Synthesis and biological studies of ruthenium, rhodium and iridium metal complexes with pyrazole-based ligands displaying unpredicted bonding modes

Abstract

A series of new mono, di thienyl pyrazole (L1) and bridged furyl pyrazole (L2) complexes of arene ruthenium, rhodium and iridium {arene=benzene, p-cymene and Cp∗} have been synthesized and characterized by spectroscopic techniques. The formulations of these mono and di thienyl pyrazole complexes are as follows: [(arene)M(L1)Cl2], where M=Ru, arene=benzene (1), p-cymene (2); M=Rh, arene=Cp∗ (3) and M=Ir, arene=Cp∗ (4) [(arene)M(L1)2Cl]Cl, where M=Ru, arene=benzene (5), p-cymene (6); M=Rh, arene=Cp∗ (7) and M=Ir, arene=Cp∗ (8). The bridged furyl pyrazole complexes are formulated as [{(arene)MCl}2L2]PF6, where M=Ru, arene=benzene (9), p-cymene (10); M=Rh, arene=Cp∗ (11) and M=Ir, arene=Cp∗ (12). The structure of the complexes 1–7 and 10 has been established by single crystal X-ray diffraction studies.
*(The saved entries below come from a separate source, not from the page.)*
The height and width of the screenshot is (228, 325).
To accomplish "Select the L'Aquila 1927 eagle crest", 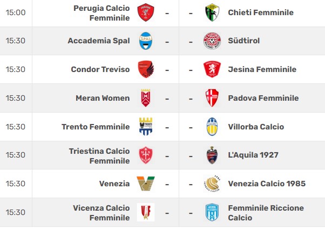I will pos(212,155).
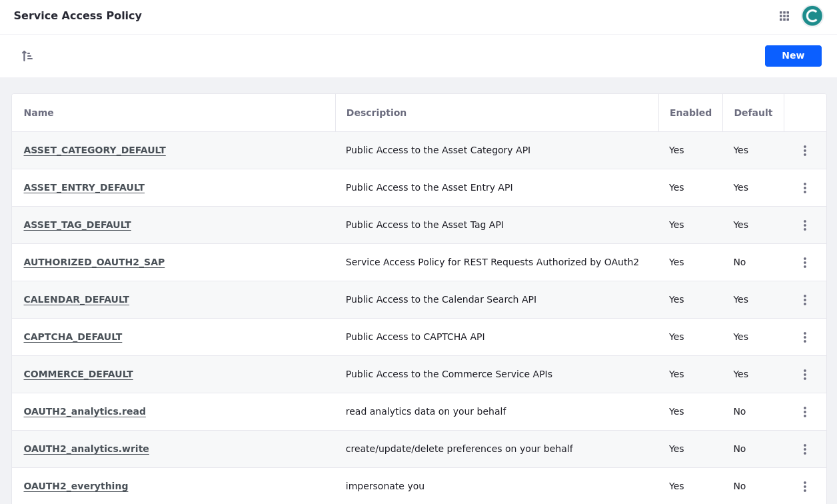
Task: Click the Name column header
Action: tap(39, 113)
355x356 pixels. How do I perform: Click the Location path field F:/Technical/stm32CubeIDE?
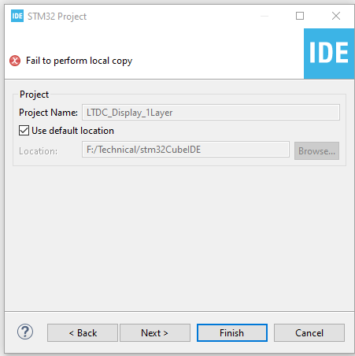[x=186, y=150]
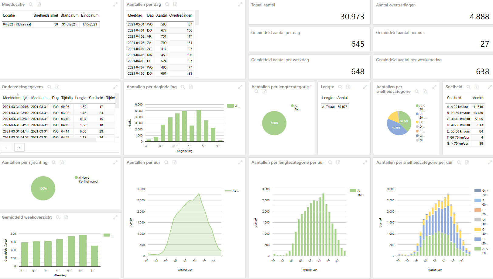Open search in Gemiddeld weekoverzicht panel
The image size is (493, 279).
click(x=58, y=217)
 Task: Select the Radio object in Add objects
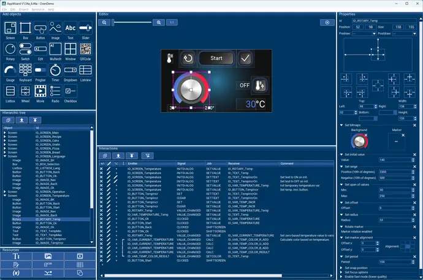[55, 91]
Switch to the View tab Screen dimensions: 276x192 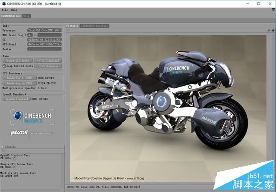(26, 16)
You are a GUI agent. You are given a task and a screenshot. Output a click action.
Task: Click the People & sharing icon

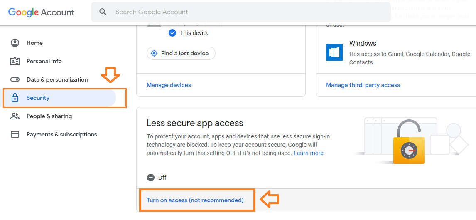(15, 116)
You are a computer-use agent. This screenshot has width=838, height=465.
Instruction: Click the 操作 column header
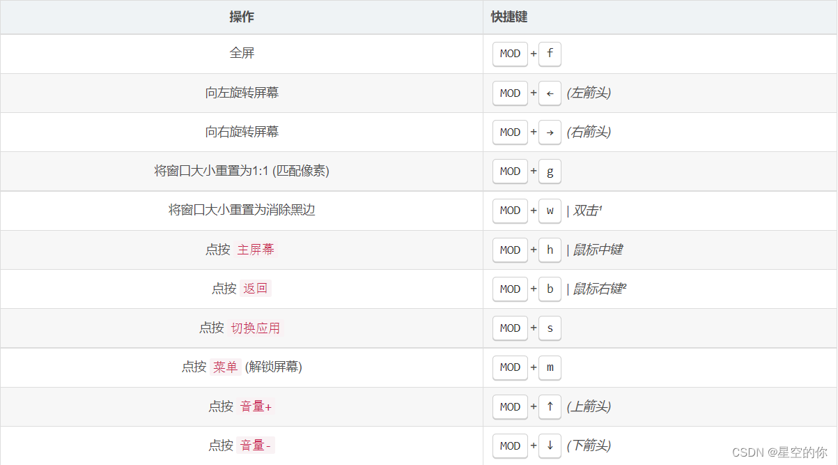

The orbital occupancy over the metal on complexation and energy gap between HOMO and LUMO of the complexes 1–6 have been analyzed by the density functional theory (DFT). The variation of the heterocyclic moiety in pyrazole ligands significantly alters bonding mode of the ligand. The in vitro antibacterial activity of the complexes 1–6 has been measured by the agar well diffusion assay by using human pathogenic gram-negative and gram-positive bacterial strains. The binding ability of the complexes 1–6 to the CT-DNA has been carried out by using various biophysical techniques viz. UV–Visible, fluorescence spectroscopy and agarose gel electrophoresis.